─── Records supplied

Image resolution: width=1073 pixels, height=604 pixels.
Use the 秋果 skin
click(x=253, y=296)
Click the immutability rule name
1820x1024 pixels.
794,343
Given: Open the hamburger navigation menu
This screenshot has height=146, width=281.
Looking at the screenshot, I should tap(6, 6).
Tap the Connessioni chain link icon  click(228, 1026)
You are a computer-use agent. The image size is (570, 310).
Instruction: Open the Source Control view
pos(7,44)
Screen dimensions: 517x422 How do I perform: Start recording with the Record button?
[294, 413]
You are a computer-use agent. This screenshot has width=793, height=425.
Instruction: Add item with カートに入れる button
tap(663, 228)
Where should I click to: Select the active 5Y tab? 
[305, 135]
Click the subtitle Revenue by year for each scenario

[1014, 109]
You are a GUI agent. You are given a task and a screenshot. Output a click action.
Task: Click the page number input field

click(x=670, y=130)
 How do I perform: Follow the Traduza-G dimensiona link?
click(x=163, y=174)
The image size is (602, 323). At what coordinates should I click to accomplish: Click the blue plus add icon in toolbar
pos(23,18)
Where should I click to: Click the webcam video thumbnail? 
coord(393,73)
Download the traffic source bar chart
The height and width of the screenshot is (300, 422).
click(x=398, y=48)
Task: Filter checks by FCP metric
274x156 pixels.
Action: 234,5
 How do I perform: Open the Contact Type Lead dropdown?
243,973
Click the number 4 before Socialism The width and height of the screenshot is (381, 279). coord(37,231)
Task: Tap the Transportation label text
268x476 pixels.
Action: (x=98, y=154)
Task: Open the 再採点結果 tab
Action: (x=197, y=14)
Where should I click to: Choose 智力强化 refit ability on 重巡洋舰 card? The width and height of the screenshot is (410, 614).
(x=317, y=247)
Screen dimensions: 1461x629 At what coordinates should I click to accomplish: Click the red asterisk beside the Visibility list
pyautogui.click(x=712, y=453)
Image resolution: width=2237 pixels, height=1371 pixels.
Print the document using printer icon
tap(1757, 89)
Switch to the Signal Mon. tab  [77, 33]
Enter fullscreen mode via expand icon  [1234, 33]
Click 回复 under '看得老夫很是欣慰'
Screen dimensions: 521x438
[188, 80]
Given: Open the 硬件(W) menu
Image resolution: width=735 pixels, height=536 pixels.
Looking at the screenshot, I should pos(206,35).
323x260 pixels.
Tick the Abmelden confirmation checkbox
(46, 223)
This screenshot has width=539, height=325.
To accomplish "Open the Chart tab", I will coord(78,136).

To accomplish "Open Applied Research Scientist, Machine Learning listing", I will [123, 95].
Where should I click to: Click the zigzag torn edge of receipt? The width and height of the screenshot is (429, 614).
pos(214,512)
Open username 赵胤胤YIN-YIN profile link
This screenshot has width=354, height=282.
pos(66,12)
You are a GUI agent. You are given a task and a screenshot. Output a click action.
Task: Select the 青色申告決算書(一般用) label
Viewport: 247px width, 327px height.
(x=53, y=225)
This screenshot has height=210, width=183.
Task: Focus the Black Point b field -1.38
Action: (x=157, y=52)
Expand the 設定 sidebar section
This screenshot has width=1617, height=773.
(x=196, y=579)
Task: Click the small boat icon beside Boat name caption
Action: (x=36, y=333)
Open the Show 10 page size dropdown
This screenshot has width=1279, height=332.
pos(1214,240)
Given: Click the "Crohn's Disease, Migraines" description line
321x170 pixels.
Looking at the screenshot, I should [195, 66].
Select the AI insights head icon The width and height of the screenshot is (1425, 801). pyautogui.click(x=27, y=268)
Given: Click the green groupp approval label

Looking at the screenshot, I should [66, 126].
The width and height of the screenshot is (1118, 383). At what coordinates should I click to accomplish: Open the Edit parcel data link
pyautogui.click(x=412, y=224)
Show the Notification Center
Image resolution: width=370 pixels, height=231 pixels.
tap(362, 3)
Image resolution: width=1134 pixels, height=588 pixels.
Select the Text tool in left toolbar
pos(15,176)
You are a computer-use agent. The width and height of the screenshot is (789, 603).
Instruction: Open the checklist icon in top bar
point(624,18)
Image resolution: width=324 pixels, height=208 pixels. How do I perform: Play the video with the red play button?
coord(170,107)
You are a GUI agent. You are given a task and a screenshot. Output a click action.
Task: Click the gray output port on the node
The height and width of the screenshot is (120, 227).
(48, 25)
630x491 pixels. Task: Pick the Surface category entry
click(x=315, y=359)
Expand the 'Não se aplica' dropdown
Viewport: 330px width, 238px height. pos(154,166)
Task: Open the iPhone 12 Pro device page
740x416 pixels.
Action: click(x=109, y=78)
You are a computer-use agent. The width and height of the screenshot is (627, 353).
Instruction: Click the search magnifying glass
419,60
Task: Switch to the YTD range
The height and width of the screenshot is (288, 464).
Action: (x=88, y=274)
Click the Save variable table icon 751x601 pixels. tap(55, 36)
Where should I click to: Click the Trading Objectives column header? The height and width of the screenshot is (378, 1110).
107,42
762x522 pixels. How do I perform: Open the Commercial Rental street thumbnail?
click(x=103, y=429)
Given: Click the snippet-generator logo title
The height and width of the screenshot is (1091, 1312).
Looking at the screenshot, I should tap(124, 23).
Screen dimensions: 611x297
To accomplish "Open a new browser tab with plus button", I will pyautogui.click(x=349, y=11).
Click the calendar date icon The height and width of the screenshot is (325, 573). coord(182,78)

──────

Reproduce all of the lines above verbatim, from the first to the last.

Image resolution: width=1073 pixels, height=604 pixels.
Use the 秋果 skin
click(x=253, y=296)
Click the immutability rule name
1820x1024 pixels.
794,343
Given: Open the hamburger navigation menu
This screenshot has height=146, width=281.
Looking at the screenshot, I should tap(6, 6).
Tap the Connessioni chain link icon  click(228, 1026)
You are a computer-use agent. The image size is (570, 310).
Instruction: Open the Source Control view
pos(7,44)
Screen dimensions: 517x422 How do I perform: Start recording with the Record button?
[294, 413]
You are a computer-use agent. This screenshot has width=793, height=425.
Instruction: Add item with カートに入れる button
tap(663, 228)
Where should I click to: Select the active 5Y tab? 
[305, 135]
Click the subtitle Revenue by year for each scenario

[1014, 109]
You are a GUI agent. You are given a task and a screenshot. Output a click action.
Task: Click the page number input field

click(x=670, y=130)
 How do I perform: Follow the Traduza-G dimensiona link?
click(x=163, y=174)
The image size is (602, 323). At what coordinates should I click to accomplish: Click the blue plus add icon in toolbar
pos(23,18)
Where should I click to: Click the webcam video thumbnail? 
coord(393,73)
Download the traffic source bar chart
The height and width of the screenshot is (300, 422).
click(x=398, y=48)
Task: Filter checks by FCP metric
274x156 pixels.
Action: 234,5
 How do I perform: Open the Contact Type Lead dropdown?
243,973
Click the number 4 before Socialism The width and height of the screenshot is (381, 279). coord(37,231)
Task: Tap the Transportation label text
268x476 pixels.
Action: (x=98, y=154)
Task: Open the 再採点結果 tab
Action: (x=197, y=14)
Where should I click to: Choose 智力强化 refit ability on 重巡洋舰 card? The width and height of the screenshot is (410, 614).
(x=317, y=247)
Screen dimensions: 1461x629 At what coordinates should I click to accomplish: Click the red asterisk beside the Visibility list
pyautogui.click(x=712, y=453)
Image resolution: width=2237 pixels, height=1371 pixels.
Print the document using printer icon
tap(1757, 89)
Switch to the Signal Mon. tab  [77, 33]
Enter fullscreen mode via expand icon  [1234, 33]
Click 回复 under '看得老夫很是欣慰'
Screen dimensions: 521x438
[188, 80]
Given: Open the 硬件(W) menu
Image resolution: width=735 pixels, height=536 pixels.
Looking at the screenshot, I should pos(206,35).
323x260 pixels.
Tick the Abmelden confirmation checkbox
(46, 223)
This screenshot has width=539, height=325.
To accomplish "Open the Chart tab", I will coord(78,136).

To accomplish "Open Applied Research Scientist, Machine Learning listing", I will [123, 95].
Where should I click to: Click the zigzag torn edge of receipt? The width and height of the screenshot is (429, 614).
pos(214,512)
Open username 赵胤胤YIN-YIN profile link
This screenshot has width=354, height=282.
pos(66,12)
You are a GUI agent. You are given a task and a screenshot. Output a click action.
Task: Select the 青色申告決算書(一般用) label
Viewport: 247px width, 327px height.
(x=53, y=225)
This screenshot has height=210, width=183.
Task: Focus the Black Point b field -1.38
Action: (x=157, y=52)
Expand the 設定 sidebar section
This screenshot has width=1617, height=773.
(x=196, y=579)
Task: Click the small boat icon beside Boat name caption
Action: (x=36, y=333)
Open the Show 10 page size dropdown
This screenshot has width=1279, height=332.
pos(1214,240)
Given: Click the "Crohn's Disease, Migraines" description line
321x170 pixels.
Looking at the screenshot, I should [195, 66].
Select the AI insights head icon The width and height of the screenshot is (1425, 801). pyautogui.click(x=27, y=268)
Given: Click the green groupp approval label

Looking at the screenshot, I should [66, 126].
The width and height of the screenshot is (1118, 383). At what coordinates should I click to accomplish: Open the Edit parcel data link
pyautogui.click(x=412, y=224)
Show the Notification Center
Image resolution: width=370 pixels, height=231 pixels.
tap(362, 3)
Image resolution: width=1134 pixels, height=588 pixels.
Select the Text tool in left toolbar
pos(15,176)
You are a computer-use agent. The width and height of the screenshot is (789, 603).
Instruction: Open the checklist icon in top bar
point(624,18)
Image resolution: width=324 pixels, height=208 pixels. How do I perform: Play the video with the red play button?
coord(170,107)
You are a GUI agent. You are given a task and a screenshot. Output a click action.
Task: Click the gray output port on the node
The height and width of the screenshot is (120, 227).
(48, 25)
630x491 pixels. Task: Pick the Surface category entry
click(x=315, y=359)
Expand the 'Não se aplica' dropdown
Viewport: 330px width, 238px height. pos(154,166)
Task: Open the iPhone 12 Pro device page
740x416 pixels.
Action: click(x=109, y=78)
You are a computer-use agent. The width and height of the screenshot is (627, 353).
Instruction: Click the search magnifying glass
419,60
Task: Switch to the YTD range
The height and width of the screenshot is (288, 464).
Action: (x=88, y=274)
Click the Save variable table icon 751x601 pixels. tap(55, 36)
Where should I click to: Click the Trading Objectives column header? The height and width of the screenshot is (378, 1110).
107,42
762x522 pixels. How do I perform: Open the Commercial Rental street thumbnail?
click(x=103, y=429)
Given: Click the snippet-generator logo title
The height and width of the screenshot is (1091, 1312).
Looking at the screenshot, I should tap(124, 23).
Screen dimensions: 611x297
To accomplish "Open a new browser tab with plus button", I will pyautogui.click(x=349, y=11).
Click the calendar date icon The height and width of the screenshot is (325, 573). coord(182,78)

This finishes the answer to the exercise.